Begin

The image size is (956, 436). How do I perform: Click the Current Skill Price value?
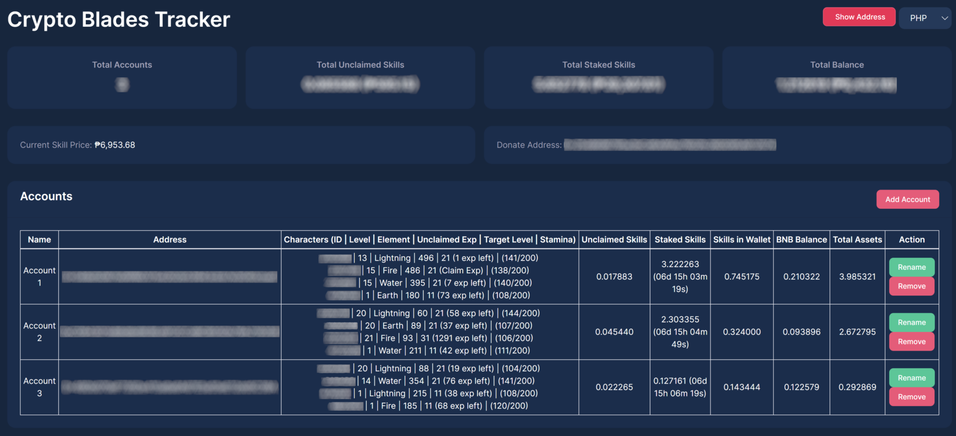(x=115, y=145)
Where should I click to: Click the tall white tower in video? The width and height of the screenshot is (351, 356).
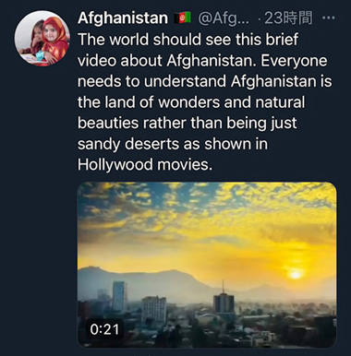pyautogui.click(x=119, y=296)
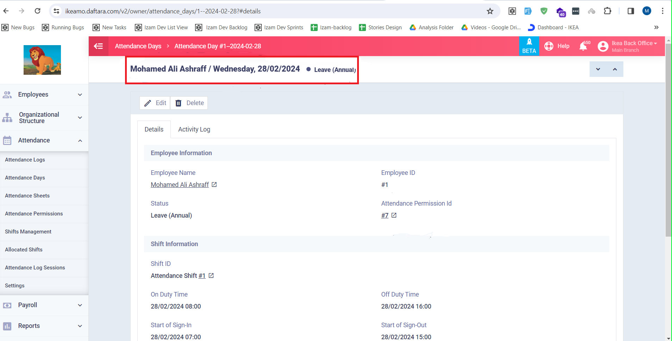Open Mohamed Ali Ashraff employee link

pyautogui.click(x=180, y=184)
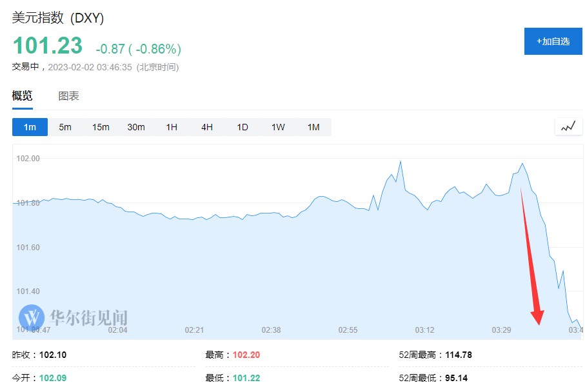Select the 1D daily timeframe
Viewport: 585px width, 385px height.
pyautogui.click(x=243, y=127)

End

• **What the task asks**
Format everything from the line containing "Where should I" down to the end of the entries as a Markdown table with the columns Row and Text, numbering each line and skipping blank lines. Leave the pictures out.

• **Answer to this problem**
| Row | Text |
|---|---|
| 1 | Where should I click to: Click the tall white tower in video? The width and height of the screenshot is (351, 356). |
| 2 | pyautogui.click(x=119, y=296) |
| 3 | Open Mohamed Ali Ashraff employee link |
| 4 | pyautogui.click(x=180, y=184) |
| 5 | Select the 1D daily timeframe |
| 6 | Viewport: 585px width, 385px height. |
| 7 | pyautogui.click(x=243, y=127) |